A.I.M by Kyle Abraham dance company at ICA/Boston

A.I.M by Kyle Abraham dance company at ICA/Boston

A.I.M by Kyle Abraham, “Our Indigo: If We Have been a Appreciate Tune.” Picture: Christopher

A.I.M by Kyle Abraham, “Our Indigo: If We Have been a Appreciate Tune.” Picture: Christopher Duggan

When acclaimed choreographer Kyle Abraham frequented Boston with his firm, A.I.M. (for Abraham in Motion) by Kyle Abraham, in November 2012, he and his dancers done the Boston premiere of “The Radio Show” at the Institute of Present-day Artwork/Boston, an evening-length work spanning a broad array of musical veins. 

Last weekend, A.I.M. returned to the ICA/Boston with is effective choreographed to a narrower swath of audio — introspective ballads. 

Before the to start with general performance on Friday evening, John Andress, ICA/Boston’s curator of accomplishing arts, introduced a COVID-induced pivot: Mainly because a person dancer experienced examined positive, the third perform in the program could not be executed. In its location, he would host an on-phase dialogue with Abraham, a workaround that was greeted with enthusiastic applause.

Opening the software was a 2011 operate, “The Tranquil Dance,” carried out to a recording of pianist Invoice Evans participating in his arrangement of Leonard Bernstein’s “Some Other Time,” from Bernstein’s 1944 musical “On the City.” Abraham’s choreography finds the melancholy vein in the ballad, a tune of farewell as a few sailors go away their new-observed intimate partners to ship out.

Choreographer Kyle Abraham for the duration of a post-general performance dialogue with John Andress and audience users. Photograph: Susan Saccoccia

Spare lighting by Dan Scully and uncomplicated, fitted costumes by Kristi Wooden saved the aim on the lyrical syncopation of legs, arms and torsos. The do the job began in silence, on a dark stage. Then soloist Catherine Kirk appeared, sophisticated and very long of limb, and laid out a vocabulary of fluid raveling and unraveling actions echoed by 4 dancers who joined her — Tamisha A. Man, Keerati Jinakunwiphat, Claude “CJ” Johnson, and Donovan Reed. Punctuating the flowing, modernist momentum with deep, angular bends and nurturing gestures such as rocking an toddler and caressing touches, the dancers spun a spellbinding and healing overall performance.

Just about twice as very long at 26 minutes, the 2021 operate “Our Indigo: If We Have been a Like Song,” came subsequent. This sequence of 6 solos, duets and trios was choreographed by Abraham and his company to downbeat choices from the songbook of Nina Simone. Darkish, form-fitting costumes by Abraham and Karen Younger emphasised the dancers’ sculpted bodies.

In the incredible opening section, the 7-member ensemble fashioned a gradual-relocating human knot to Simone’s rendering of the conventional people music, “Black Is the Shade of My Genuine Love’s Hair.” Jae Neal adopted with an rigorous solo to Simone’s melancholy “Keeper of the Flame.” 

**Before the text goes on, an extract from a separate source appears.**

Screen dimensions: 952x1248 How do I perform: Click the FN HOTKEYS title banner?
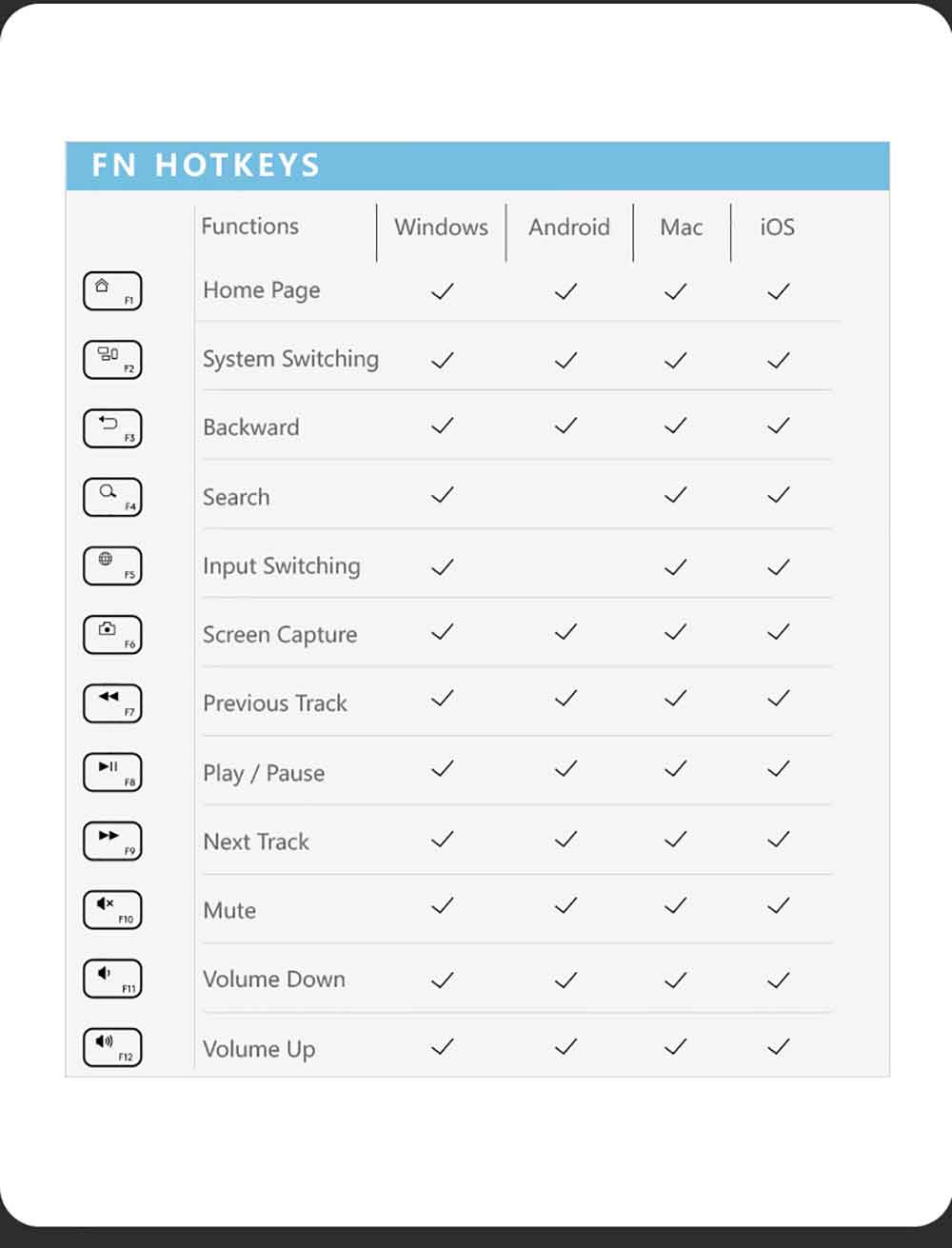pos(478,166)
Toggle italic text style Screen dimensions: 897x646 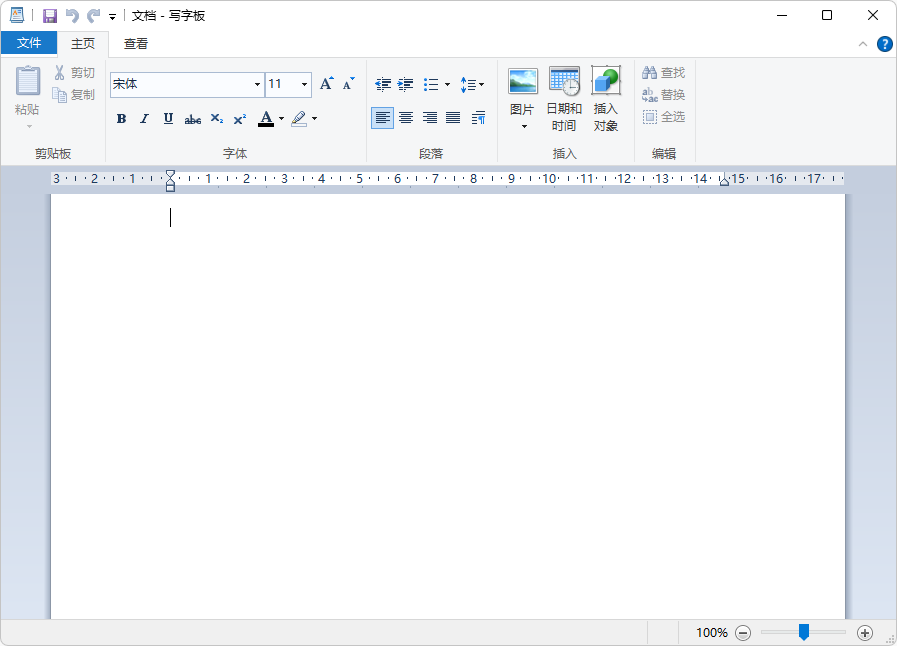pos(144,119)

Defying the defeatist lyrics of the Richard Rodgers/Lorenz Hart ballad “Little Lady Blue” with her astonishing solo to Simone’s rippling chords, Gianna Theodore rose from the flooring using only her arms, executing arcs, twists, backward lifts and spins that drew from breakdance but further than. Her fearless precision was a triumphant counterpoint to this portrayal of an abandoned female.

Mirroring just about every other in their duo to “Don’t Make clear,” Neal and Reed made a suave dance drama with a staccato, jerking exit that acknowledged suffering.

With its tempo of rapid spins and pauses, Jinakunwiphat’s solo to “Wild Is the Wind” evoked fury as a pressure of character. Kirk delivered a somber solo to Simone’s a cappella musical placing of “No Photos,” a poem by Harlem Renaissance author William Waring Cuney with the chorus “she thinks her brown system has no glory.”